→ What to work on:
Lines outside the range are not wanted. Give again exactly the lines between the line holding "Viewport: 1001px width, 511px" and the line holding "Open 反网络攻击 settings", inclusive, from the listing below.

→ Data:
-=-=-=-=-
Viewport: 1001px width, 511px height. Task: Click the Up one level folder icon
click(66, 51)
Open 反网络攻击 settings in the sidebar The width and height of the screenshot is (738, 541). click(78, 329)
-=-=-=-=-
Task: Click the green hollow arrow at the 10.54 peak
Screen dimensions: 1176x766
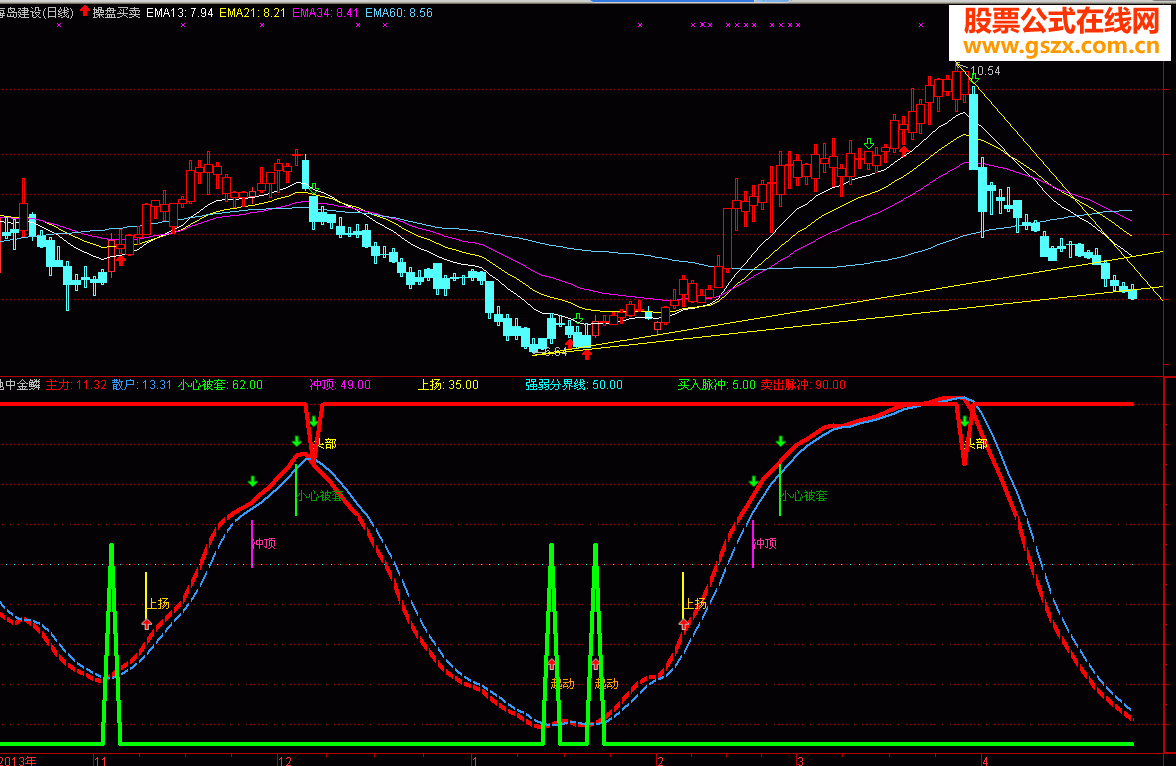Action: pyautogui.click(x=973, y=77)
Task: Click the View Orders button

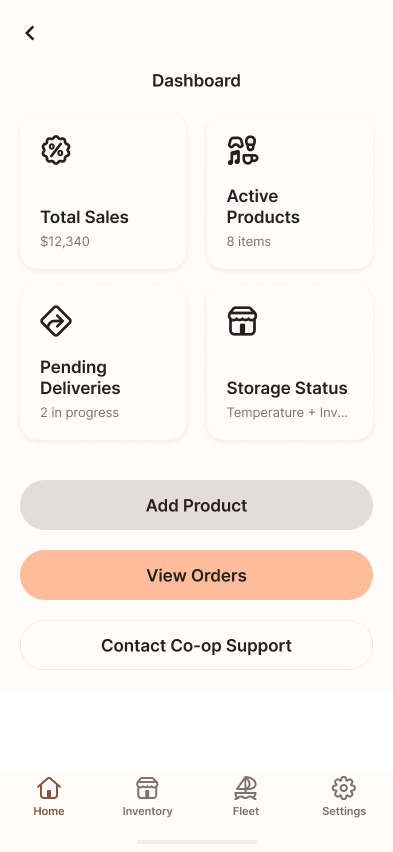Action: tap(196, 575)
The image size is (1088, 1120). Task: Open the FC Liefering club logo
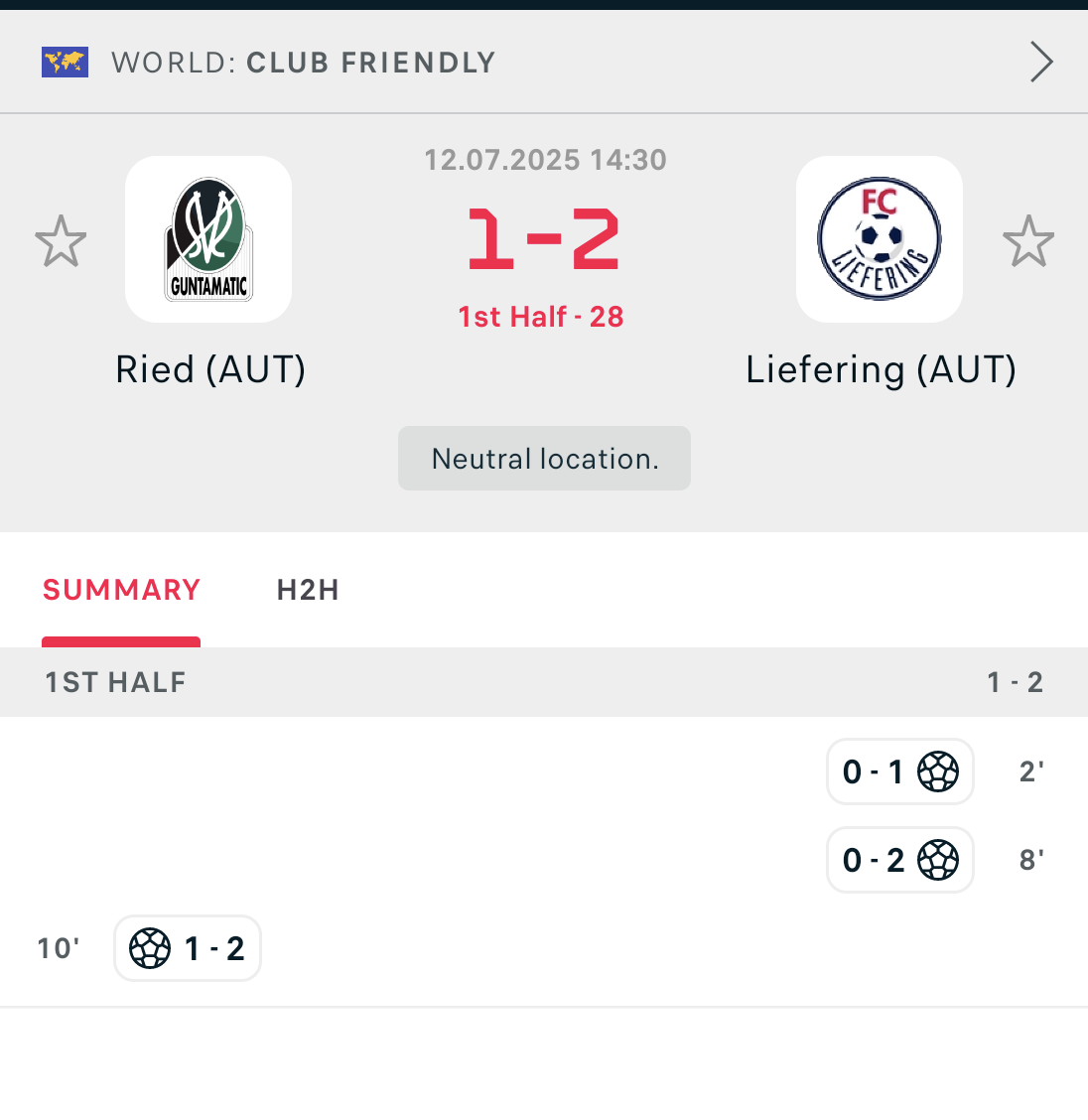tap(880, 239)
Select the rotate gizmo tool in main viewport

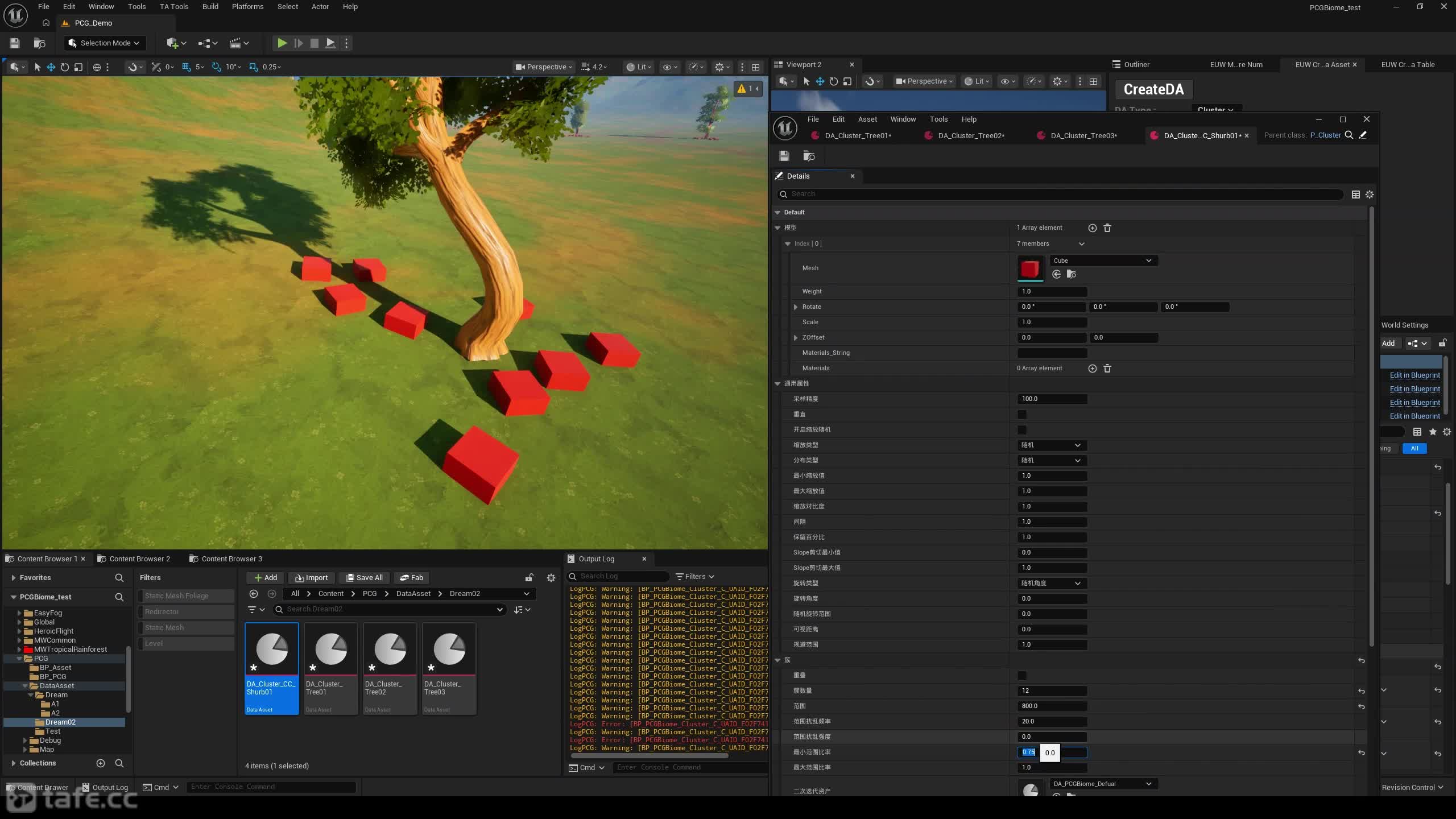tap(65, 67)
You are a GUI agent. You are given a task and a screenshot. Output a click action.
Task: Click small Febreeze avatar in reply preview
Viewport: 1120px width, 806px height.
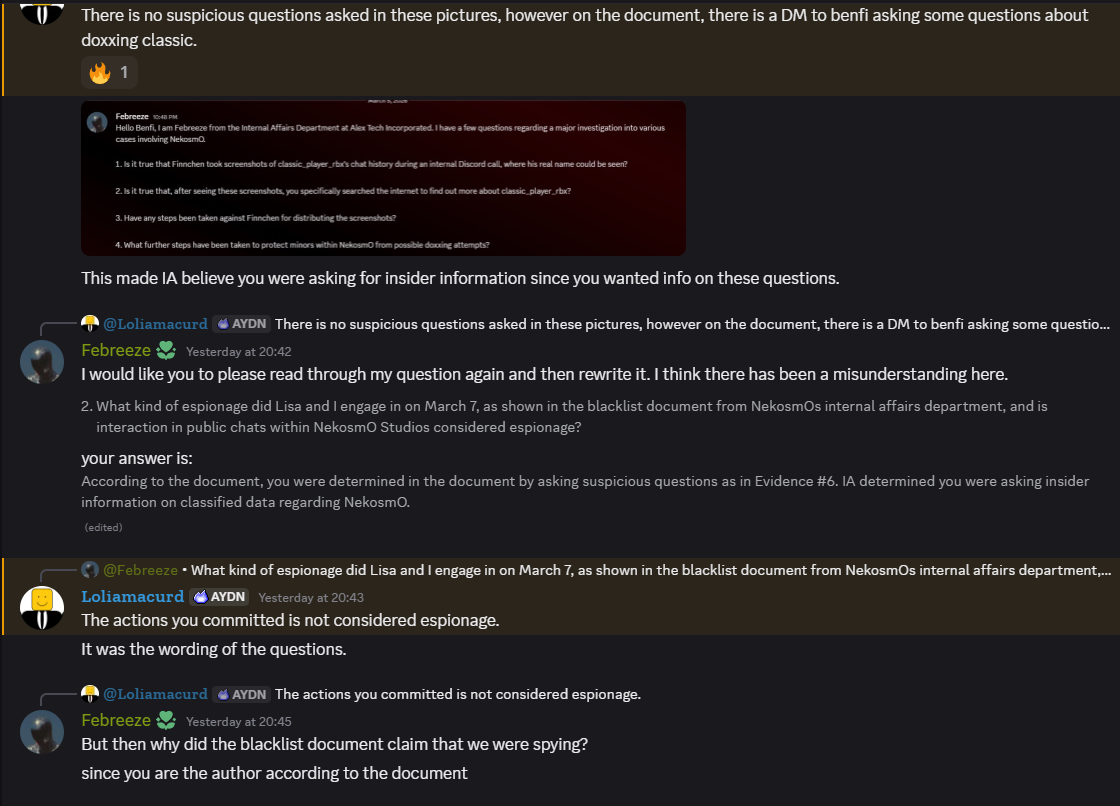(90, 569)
-=-=-=-=-
→ Task output:
Viewport: 1001px width, 511px height. Task: Click the Up one level folder icon
click(66, 51)
Open 反网络攻击 settings in the sidebar The width and height of the screenshot is (738, 541). click(78, 329)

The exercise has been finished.